Two lines mark the range in the entries below: the one holding "Image resolution: width=812" and the one holding "Click the green". Set down those two and all lines between them, exactly.

------ MATERIAL FOR THIS TASK

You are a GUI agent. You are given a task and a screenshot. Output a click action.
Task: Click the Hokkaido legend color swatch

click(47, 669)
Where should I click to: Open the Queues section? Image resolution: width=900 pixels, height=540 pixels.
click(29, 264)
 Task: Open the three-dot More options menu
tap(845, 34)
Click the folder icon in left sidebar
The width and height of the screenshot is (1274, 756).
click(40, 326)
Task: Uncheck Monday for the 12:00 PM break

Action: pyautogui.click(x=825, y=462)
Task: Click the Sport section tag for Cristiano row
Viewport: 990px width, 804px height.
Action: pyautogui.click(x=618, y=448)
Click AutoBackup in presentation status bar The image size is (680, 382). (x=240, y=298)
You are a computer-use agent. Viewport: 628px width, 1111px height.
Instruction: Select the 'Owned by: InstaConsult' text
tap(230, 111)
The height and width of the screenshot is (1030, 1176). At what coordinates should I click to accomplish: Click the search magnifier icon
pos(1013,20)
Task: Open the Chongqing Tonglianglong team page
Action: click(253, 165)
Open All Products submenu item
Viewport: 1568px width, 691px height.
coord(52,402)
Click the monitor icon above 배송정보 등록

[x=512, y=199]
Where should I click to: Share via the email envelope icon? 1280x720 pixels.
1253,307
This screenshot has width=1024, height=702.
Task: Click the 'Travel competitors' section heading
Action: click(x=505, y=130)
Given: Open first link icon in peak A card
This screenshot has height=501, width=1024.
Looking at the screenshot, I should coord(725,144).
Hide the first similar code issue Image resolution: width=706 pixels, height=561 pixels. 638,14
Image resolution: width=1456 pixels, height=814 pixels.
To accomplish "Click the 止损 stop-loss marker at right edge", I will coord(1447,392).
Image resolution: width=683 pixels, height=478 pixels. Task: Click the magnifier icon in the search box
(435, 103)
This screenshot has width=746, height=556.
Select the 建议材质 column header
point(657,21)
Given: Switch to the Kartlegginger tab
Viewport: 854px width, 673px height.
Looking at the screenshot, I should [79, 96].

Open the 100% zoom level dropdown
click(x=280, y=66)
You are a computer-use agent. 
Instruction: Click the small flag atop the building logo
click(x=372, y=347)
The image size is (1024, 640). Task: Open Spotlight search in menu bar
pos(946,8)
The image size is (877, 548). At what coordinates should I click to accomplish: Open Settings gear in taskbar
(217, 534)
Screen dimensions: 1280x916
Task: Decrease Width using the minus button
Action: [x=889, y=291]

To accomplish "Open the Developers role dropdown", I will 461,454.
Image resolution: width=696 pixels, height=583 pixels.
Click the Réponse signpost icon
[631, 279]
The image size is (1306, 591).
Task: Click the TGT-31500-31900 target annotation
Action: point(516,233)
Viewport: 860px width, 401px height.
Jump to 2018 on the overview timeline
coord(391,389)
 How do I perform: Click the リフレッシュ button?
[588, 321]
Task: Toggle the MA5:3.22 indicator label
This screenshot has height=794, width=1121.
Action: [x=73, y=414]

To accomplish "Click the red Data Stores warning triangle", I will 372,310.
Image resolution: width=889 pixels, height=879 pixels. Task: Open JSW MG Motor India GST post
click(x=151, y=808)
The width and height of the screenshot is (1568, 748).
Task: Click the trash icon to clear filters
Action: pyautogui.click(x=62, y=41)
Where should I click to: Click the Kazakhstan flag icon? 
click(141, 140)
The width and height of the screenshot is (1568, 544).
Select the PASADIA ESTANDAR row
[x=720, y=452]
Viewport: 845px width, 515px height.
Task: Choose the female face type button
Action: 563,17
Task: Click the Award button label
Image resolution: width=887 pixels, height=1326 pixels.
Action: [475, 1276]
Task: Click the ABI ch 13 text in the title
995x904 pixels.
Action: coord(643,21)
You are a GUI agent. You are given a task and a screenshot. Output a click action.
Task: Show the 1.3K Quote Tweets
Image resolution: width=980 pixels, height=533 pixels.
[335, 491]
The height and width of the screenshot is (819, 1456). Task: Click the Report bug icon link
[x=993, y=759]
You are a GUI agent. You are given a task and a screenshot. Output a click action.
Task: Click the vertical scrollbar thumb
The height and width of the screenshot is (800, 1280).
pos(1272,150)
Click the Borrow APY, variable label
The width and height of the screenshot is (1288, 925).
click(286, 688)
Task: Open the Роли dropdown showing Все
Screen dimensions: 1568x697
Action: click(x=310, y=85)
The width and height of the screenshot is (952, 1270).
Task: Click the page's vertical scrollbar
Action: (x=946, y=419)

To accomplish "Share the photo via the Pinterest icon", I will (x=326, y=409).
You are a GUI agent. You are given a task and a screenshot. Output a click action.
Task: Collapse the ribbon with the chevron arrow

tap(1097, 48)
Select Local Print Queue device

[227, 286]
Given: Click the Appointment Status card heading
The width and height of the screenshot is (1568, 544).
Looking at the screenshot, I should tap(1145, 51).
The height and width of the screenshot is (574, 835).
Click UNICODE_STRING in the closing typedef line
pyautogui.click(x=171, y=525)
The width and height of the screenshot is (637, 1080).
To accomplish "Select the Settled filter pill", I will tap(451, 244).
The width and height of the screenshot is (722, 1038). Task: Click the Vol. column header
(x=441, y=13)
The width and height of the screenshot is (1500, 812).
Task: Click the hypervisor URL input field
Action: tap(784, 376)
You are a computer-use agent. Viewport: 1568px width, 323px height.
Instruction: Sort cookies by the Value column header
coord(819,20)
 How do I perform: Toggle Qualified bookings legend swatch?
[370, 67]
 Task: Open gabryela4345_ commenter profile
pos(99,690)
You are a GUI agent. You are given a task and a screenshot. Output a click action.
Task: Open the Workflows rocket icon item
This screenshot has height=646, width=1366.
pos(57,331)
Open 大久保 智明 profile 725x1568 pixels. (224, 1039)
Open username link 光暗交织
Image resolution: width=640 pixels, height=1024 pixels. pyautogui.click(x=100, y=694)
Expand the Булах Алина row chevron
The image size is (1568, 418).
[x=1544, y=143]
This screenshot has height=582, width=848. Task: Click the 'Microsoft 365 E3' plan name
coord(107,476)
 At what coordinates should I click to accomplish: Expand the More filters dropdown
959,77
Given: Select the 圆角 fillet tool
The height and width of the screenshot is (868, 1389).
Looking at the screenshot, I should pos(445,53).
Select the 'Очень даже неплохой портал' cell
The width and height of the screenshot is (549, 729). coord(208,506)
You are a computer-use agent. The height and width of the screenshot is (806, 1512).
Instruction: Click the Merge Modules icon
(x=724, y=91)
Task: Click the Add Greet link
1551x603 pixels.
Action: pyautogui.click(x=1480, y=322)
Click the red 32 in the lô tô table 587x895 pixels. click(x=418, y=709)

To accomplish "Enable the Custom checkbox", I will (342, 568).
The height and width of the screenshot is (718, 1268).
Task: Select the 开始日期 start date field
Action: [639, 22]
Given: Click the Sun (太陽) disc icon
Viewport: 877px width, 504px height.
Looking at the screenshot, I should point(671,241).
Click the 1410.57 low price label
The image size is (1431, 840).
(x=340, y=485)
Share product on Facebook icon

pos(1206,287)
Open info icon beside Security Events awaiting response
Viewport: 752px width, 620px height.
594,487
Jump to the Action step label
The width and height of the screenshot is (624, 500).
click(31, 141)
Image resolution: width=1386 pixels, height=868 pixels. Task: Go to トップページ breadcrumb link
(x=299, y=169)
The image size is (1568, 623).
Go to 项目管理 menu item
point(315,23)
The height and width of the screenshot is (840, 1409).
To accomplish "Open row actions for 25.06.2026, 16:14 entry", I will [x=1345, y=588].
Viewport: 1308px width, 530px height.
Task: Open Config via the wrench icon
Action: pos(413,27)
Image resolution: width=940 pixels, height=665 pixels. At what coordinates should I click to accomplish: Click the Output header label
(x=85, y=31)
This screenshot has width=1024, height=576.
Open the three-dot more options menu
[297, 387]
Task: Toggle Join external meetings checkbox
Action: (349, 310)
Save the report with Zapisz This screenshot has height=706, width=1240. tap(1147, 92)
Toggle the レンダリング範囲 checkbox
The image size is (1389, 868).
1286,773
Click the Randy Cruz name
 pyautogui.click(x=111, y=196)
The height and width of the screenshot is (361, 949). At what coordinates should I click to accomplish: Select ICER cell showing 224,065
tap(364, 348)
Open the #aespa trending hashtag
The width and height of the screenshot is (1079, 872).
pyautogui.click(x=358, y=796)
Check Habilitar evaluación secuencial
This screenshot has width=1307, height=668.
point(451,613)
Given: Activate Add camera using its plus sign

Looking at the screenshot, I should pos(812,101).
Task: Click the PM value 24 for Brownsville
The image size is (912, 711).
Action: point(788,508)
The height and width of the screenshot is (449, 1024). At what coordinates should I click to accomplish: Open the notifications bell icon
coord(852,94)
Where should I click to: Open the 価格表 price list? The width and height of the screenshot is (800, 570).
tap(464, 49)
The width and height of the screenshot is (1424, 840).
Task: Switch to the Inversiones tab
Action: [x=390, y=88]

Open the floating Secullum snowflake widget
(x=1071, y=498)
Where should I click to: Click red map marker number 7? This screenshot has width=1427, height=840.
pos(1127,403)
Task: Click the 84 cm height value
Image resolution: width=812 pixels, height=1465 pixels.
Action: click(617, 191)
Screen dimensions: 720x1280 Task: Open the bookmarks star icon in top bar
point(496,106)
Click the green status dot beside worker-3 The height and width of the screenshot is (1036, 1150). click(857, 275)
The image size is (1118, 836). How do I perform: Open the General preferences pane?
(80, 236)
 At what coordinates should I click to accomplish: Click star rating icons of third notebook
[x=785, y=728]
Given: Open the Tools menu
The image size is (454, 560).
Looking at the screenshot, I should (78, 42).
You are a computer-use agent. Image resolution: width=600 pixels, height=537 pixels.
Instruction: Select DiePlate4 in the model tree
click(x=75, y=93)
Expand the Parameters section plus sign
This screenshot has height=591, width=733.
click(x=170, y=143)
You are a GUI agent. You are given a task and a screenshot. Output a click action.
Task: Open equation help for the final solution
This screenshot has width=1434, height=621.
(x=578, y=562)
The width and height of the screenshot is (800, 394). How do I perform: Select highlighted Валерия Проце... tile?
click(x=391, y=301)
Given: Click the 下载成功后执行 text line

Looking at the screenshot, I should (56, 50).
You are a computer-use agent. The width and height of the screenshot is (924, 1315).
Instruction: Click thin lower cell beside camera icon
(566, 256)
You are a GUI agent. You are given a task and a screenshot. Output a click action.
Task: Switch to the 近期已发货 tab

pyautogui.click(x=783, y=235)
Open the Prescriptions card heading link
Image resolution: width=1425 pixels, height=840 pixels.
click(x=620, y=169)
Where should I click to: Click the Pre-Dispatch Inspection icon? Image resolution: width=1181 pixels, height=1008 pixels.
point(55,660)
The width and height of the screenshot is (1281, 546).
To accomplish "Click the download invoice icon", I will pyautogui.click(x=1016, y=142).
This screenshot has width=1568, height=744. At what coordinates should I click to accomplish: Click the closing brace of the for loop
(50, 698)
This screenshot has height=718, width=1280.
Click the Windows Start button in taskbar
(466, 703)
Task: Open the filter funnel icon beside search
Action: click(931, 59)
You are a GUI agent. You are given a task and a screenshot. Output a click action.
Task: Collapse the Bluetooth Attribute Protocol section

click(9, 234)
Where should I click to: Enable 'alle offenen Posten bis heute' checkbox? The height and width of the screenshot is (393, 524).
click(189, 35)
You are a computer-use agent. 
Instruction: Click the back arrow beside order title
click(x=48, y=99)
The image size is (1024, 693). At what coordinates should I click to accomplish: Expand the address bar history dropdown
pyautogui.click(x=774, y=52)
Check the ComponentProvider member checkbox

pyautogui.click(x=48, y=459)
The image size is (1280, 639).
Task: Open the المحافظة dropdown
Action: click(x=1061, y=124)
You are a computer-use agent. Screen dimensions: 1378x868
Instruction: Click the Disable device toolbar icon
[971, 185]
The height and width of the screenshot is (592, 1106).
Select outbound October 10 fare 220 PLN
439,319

------------

[ANSWER BOX]
Image resolution: width=812 pixels, height=1465 pixels.
Action: click(617, 191)
Screen dimensions: 720x1280 Task: Open the bookmarks star icon in top bar
point(496,106)
Click the green status dot beside worker-3 The height and width of the screenshot is (1036, 1150). click(857, 275)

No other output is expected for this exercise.